ACTIVITY - Your task is to print every entry below exactly as given.

SOURCE MATERIAL -

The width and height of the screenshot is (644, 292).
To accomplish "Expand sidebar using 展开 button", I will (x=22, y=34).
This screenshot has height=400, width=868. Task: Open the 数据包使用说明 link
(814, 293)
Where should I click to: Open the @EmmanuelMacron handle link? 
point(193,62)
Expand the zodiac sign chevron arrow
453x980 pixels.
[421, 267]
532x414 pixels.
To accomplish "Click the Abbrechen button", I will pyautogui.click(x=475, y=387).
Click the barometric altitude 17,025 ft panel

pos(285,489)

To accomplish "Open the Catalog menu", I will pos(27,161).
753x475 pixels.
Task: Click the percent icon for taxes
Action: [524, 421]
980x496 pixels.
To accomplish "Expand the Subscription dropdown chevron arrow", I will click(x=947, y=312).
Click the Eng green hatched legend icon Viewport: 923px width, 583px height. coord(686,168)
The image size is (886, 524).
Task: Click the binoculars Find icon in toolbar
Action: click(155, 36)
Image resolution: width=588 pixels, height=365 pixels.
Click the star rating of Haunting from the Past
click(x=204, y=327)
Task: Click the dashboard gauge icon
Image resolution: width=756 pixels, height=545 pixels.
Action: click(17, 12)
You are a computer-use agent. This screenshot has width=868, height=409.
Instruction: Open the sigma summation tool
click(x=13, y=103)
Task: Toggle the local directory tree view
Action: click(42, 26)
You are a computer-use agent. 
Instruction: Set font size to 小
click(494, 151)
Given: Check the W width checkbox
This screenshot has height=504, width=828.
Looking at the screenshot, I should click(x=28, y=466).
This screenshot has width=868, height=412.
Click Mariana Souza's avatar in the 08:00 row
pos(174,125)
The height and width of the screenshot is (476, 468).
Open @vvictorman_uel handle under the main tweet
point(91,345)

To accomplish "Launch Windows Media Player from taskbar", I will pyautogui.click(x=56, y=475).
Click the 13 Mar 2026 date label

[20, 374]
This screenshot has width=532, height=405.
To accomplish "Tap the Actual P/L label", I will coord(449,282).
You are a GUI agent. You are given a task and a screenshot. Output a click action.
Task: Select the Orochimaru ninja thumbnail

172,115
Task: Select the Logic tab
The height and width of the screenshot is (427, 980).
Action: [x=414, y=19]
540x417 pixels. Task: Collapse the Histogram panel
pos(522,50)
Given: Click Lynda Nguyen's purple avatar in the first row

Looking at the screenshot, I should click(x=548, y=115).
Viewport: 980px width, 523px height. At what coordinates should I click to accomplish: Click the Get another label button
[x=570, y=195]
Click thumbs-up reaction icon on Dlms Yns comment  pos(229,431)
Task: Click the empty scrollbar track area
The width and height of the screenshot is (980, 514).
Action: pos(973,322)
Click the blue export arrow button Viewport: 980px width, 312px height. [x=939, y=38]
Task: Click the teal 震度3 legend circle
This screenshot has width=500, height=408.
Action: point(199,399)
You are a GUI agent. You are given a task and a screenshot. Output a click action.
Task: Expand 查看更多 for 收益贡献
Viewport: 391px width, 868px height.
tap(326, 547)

WRITTEN RESPONSE -
The width and height of the screenshot is (644, 292).
To accomplish "Expand sidebar using 展开 button", I will (x=22, y=34).
This screenshot has height=400, width=868. Task: Open the 数据包使用说明 link
(814, 293)
Where should I click to: Open the @EmmanuelMacron handle link? 
point(193,62)
Expand the zodiac sign chevron arrow
453x980 pixels.
[421, 267]
532x414 pixels.
To accomplish "Click the Abbrechen button", I will pyautogui.click(x=475, y=387).
Click the barometric altitude 17,025 ft panel

pos(285,489)

To accomplish "Open the Catalog menu", I will pos(27,161).
753x475 pixels.
Task: Click the percent icon for taxes
Action: [524, 421]
980x496 pixels.
To accomplish "Expand the Subscription dropdown chevron arrow", I will click(x=947, y=312).
Click the Eng green hatched legend icon Viewport: 923px width, 583px height. coord(686,168)
The image size is (886, 524).
Task: Click the binoculars Find icon in toolbar
Action: click(155, 36)
Image resolution: width=588 pixels, height=365 pixels.
Click the star rating of Haunting from the Past
click(x=204, y=327)
Task: Click the dashboard gauge icon
Image resolution: width=756 pixels, height=545 pixels.
Action: click(17, 12)
You are a computer-use agent. This screenshot has width=868, height=409.
Instruction: Open the sigma summation tool
click(x=13, y=103)
Task: Toggle the local directory tree view
Action: click(42, 26)
You are a computer-use agent. 
Instruction: Set font size to 小
click(494, 151)
Given: Check the W width checkbox
This screenshot has height=504, width=828.
Looking at the screenshot, I should click(x=28, y=466).
This screenshot has width=868, height=412.
Click Mariana Souza's avatar in the 08:00 row
pos(174,125)
The height and width of the screenshot is (476, 468).
Open @vvictorman_uel handle under the main tweet
point(91,345)

To accomplish "Launch Windows Media Player from taskbar", I will pyautogui.click(x=56, y=475).
Click the 13 Mar 2026 date label

[20, 374]
This screenshot has width=532, height=405.
To accomplish "Tap the Actual P/L label", I will coord(449,282).
You are a GUI agent. You are given a task and a screenshot. Output a click action.
Task: Select the Orochimaru ninja thumbnail

172,115
Task: Select the Logic tab
The height and width of the screenshot is (427, 980).
Action: [x=414, y=19]
540x417 pixels. Task: Collapse the Histogram panel
pos(522,50)
Given: Click Lynda Nguyen's purple avatar in the first row

Looking at the screenshot, I should click(x=548, y=115).
Viewport: 980px width, 523px height. At what coordinates should I click to accomplish: Click the Get another label button
[x=570, y=195]
Click thumbs-up reaction icon on Dlms Yns comment  pos(229,431)
Task: Click the empty scrollbar track area
The width and height of the screenshot is (980, 514).
Action: pos(973,322)
Click the blue export arrow button Viewport: 980px width, 312px height. [x=939, y=38]
Task: Click the teal 震度3 legend circle
This screenshot has width=500, height=408.
Action: point(199,399)
You are a GUI agent. You are given a task and a screenshot. Output a click action.
Task: Expand 查看更多 for 收益贡献
Viewport: 391px width, 868px height.
tap(326, 547)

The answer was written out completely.